Task prompt ▸ With the line containing "Follw Us (803, 20)" as the start and the line containing "[Ir a la cuenta de Twitter" as the end, transcribe that span of the entries below exactly, including both.

Data extract ▸
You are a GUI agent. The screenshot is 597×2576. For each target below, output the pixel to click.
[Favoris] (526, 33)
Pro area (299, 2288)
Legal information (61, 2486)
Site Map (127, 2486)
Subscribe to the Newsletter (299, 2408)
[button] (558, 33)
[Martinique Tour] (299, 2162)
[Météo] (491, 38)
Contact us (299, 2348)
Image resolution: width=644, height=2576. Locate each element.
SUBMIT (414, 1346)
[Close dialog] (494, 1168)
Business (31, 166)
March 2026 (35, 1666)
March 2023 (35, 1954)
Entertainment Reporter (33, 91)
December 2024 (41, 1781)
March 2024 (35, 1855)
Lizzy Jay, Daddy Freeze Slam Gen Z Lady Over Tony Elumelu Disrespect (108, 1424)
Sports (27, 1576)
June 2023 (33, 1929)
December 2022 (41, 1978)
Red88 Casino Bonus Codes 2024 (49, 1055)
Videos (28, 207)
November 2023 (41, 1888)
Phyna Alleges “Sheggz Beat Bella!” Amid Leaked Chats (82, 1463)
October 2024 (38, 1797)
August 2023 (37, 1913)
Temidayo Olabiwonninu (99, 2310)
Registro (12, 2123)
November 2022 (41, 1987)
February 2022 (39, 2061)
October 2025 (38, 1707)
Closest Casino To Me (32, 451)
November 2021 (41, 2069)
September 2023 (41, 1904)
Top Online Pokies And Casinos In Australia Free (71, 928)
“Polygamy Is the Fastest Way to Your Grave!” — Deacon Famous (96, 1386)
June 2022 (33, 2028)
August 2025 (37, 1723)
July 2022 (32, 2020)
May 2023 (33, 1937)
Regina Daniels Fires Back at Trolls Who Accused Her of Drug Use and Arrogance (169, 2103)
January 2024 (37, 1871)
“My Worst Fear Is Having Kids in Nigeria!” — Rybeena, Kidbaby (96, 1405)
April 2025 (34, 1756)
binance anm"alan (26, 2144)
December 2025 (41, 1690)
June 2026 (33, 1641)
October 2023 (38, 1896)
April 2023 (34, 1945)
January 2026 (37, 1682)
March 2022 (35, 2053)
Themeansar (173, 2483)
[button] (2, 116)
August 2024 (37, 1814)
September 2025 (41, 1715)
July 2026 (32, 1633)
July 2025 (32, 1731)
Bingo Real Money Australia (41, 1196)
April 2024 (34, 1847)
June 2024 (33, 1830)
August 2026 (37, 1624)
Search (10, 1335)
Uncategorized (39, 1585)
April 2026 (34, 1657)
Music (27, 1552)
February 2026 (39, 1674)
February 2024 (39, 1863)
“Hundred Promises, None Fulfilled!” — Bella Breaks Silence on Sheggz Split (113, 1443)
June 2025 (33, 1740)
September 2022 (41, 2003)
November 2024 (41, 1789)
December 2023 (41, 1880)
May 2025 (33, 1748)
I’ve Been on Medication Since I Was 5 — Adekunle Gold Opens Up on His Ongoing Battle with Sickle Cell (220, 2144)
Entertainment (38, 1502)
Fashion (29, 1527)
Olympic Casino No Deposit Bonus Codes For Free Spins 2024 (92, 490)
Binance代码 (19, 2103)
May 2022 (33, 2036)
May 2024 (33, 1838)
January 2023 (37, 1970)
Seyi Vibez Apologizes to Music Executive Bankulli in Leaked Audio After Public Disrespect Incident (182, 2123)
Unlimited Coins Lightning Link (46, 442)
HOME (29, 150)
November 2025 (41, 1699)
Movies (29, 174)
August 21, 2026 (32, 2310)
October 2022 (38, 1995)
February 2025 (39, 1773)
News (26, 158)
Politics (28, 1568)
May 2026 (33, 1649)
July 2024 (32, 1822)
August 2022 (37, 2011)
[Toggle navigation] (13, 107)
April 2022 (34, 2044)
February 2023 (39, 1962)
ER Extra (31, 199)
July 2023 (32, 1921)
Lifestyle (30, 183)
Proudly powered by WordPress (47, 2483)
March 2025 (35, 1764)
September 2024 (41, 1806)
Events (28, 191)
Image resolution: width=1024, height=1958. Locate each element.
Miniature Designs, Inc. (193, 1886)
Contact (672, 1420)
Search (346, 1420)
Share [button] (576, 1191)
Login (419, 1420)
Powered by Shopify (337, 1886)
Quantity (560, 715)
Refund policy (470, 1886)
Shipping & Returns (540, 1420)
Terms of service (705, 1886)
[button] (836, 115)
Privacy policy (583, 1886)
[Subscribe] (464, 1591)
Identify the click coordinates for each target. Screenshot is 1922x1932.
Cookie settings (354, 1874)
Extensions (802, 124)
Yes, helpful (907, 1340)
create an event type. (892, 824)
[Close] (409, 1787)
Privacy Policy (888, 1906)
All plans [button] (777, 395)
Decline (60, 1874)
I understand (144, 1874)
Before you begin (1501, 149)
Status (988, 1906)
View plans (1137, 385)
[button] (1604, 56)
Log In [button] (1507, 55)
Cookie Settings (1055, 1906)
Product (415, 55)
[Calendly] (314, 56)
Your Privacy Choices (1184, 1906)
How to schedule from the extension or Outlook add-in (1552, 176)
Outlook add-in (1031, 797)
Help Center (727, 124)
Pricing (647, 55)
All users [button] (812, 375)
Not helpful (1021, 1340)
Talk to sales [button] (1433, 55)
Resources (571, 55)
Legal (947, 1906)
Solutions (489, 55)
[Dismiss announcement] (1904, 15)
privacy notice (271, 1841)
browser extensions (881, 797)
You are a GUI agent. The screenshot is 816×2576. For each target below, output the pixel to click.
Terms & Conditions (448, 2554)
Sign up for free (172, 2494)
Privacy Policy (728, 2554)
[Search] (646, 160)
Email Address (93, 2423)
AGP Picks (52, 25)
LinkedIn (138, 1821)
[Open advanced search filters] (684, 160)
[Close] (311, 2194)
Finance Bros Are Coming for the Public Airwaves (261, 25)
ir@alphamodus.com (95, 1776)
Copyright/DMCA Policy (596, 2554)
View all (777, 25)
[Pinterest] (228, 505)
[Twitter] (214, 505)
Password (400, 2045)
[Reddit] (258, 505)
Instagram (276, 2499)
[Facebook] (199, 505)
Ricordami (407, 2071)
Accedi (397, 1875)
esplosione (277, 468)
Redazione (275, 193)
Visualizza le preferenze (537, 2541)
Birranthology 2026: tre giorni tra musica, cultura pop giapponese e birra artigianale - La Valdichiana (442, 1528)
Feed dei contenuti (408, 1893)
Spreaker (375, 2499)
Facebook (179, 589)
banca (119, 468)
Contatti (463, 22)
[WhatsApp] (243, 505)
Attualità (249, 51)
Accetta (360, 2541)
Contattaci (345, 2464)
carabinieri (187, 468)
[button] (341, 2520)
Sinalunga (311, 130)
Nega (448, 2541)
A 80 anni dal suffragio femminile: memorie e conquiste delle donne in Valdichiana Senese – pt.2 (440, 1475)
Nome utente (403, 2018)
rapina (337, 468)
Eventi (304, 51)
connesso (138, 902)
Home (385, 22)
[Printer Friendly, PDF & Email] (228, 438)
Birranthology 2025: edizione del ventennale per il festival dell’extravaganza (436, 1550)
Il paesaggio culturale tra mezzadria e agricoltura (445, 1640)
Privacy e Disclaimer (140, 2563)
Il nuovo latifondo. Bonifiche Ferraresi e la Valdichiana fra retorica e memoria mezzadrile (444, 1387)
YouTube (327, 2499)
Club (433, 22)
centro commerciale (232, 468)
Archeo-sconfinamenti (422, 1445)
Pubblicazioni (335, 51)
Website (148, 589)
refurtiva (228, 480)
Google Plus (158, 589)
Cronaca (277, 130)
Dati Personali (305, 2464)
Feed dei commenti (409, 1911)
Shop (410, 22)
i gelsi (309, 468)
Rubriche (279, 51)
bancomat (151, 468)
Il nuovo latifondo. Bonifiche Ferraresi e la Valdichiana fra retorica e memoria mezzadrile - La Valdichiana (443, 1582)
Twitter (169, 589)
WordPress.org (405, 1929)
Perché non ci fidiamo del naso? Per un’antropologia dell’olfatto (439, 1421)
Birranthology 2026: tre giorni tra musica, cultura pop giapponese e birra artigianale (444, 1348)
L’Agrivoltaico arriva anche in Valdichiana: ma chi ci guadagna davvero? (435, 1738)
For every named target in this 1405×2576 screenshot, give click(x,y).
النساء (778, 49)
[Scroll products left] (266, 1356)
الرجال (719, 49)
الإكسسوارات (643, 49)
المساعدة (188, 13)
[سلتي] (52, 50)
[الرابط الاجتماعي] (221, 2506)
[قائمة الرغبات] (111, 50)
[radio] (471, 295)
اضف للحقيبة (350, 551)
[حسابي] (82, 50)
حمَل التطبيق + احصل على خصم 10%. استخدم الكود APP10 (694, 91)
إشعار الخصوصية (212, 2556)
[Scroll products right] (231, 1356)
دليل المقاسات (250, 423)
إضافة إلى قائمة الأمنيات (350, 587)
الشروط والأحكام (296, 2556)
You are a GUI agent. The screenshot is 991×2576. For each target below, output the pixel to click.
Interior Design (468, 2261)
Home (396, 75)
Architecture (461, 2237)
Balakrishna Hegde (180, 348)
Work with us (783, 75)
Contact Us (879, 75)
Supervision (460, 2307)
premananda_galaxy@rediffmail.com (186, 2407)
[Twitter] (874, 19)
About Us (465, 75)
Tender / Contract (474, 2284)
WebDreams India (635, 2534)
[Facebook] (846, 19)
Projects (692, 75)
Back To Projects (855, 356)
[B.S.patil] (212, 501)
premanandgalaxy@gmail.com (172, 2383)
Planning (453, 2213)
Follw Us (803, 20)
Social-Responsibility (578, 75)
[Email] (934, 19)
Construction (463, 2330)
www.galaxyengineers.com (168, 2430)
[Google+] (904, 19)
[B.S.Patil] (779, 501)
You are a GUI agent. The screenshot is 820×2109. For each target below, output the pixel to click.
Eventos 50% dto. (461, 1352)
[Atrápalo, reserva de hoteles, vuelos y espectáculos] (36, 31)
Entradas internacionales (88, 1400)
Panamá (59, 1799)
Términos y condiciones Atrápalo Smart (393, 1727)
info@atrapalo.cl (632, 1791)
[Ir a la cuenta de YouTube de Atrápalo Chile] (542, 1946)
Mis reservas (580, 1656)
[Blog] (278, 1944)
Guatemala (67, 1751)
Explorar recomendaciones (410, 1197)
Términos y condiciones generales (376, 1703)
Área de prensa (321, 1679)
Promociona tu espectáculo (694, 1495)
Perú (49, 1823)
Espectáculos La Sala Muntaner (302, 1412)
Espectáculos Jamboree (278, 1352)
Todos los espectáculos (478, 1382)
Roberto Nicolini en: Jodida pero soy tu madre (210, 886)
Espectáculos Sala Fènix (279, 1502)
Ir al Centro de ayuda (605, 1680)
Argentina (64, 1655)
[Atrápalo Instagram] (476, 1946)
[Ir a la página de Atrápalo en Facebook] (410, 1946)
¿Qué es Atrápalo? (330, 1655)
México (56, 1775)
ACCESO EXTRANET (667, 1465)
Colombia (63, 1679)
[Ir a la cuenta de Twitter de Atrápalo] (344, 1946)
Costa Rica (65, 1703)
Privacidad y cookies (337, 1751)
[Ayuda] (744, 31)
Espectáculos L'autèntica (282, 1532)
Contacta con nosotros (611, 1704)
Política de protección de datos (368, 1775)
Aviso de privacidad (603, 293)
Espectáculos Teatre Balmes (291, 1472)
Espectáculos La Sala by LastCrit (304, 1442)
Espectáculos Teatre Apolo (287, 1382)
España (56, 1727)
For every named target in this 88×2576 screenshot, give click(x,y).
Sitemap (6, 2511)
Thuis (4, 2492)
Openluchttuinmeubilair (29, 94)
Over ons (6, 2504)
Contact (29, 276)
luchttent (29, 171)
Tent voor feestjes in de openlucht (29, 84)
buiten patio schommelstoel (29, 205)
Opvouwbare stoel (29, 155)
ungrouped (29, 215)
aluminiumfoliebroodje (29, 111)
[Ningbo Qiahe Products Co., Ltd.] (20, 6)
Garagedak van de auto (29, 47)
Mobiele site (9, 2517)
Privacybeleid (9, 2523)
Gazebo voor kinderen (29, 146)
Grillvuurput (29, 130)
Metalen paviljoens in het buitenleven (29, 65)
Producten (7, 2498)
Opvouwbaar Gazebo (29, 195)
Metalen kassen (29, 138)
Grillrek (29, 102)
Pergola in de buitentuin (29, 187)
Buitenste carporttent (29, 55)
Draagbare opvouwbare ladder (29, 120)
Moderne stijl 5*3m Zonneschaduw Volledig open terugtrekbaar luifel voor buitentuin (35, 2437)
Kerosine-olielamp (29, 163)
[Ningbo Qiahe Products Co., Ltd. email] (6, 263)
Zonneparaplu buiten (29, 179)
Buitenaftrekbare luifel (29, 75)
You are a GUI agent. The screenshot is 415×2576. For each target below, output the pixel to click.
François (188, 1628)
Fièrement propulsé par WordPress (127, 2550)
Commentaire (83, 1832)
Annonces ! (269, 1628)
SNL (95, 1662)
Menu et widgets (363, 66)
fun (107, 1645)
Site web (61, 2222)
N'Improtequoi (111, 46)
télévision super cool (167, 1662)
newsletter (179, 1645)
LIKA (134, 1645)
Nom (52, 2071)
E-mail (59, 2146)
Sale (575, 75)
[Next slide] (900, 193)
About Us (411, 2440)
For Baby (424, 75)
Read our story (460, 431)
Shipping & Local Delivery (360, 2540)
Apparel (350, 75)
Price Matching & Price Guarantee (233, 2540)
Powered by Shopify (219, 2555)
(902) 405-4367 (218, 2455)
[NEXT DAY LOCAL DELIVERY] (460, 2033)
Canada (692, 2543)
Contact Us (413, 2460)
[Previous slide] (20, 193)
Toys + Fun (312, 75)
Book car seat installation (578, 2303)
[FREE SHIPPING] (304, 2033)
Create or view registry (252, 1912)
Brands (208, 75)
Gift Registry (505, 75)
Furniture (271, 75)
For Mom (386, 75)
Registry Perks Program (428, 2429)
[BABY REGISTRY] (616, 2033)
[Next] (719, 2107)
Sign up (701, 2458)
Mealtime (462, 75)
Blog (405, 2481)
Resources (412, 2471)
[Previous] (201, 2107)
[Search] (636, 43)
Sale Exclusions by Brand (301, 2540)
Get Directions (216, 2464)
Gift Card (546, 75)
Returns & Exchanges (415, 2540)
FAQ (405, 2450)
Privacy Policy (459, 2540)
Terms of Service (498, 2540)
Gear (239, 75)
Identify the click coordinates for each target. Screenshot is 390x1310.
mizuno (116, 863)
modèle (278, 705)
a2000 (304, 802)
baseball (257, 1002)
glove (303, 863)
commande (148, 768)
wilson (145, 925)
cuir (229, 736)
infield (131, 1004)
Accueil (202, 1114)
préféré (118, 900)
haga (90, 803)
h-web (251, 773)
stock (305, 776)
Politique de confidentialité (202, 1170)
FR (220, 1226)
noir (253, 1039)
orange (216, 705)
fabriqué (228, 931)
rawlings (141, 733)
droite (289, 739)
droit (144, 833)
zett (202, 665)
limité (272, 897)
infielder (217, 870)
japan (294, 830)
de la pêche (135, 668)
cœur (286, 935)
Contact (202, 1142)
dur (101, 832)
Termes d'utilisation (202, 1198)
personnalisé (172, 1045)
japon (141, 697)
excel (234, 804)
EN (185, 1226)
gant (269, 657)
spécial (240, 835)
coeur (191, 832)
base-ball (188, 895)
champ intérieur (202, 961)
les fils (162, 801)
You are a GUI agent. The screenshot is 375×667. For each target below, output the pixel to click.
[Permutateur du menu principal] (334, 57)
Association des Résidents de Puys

Exercise response ▸
Follw Us (803, 20)
Social-Responsibility (578, 75)
[Email] (934, 19)
Construction (463, 2330)
www.galaxyengineers.com (168, 2430)
[Google+] (904, 19)
[B.S.Patil] (779, 501)
You are a GUI agent. The screenshot is 820×2109. For each target below, output the pixel to click.
Eventos 50% dto. (461, 1352)
[Atrápalo, reserva de hoteles, vuelos y espectáculos] (36, 31)
Entradas internacionales (88, 1400)
Panamá (59, 1799)
Términos y condiciones Atrápalo Smart (393, 1727)
info@atrapalo.cl (632, 1791)
[Ir a la cuenta de YouTube de Atrápalo Chile] (542, 1946)
Mis reservas (580, 1656)
[Blog] (278, 1944)
Guatemala (67, 1751)
Explorar recomendaciones (410, 1197)
Términos y condiciones generales (376, 1703)
Área de prensa (321, 1679)
Promociona tu espectáculo (694, 1495)
Perú (49, 1823)
Espectáculos La Sala Muntaner (302, 1412)
Espectáculos Jamboree (278, 1352)
Todos los espectáculos (478, 1382)
Roberto Nicolini en: Jodida pero soy tu madre (210, 886)
Espectáculos Sala Fènix (279, 1502)
Ir al Centro de ayuda (605, 1680)
Argentina (64, 1655)
[Atrápalo Instagram] (476, 1946)
[Ir a la página de Atrápalo en Facebook] (410, 1946)
¿Qué es Atrápalo? (330, 1655)
México (56, 1775)
ACCESO EXTRANET (667, 1465)
Colombia (63, 1679)
[Ir a la cuenta de Twitter de Atrápalo] (344, 1946)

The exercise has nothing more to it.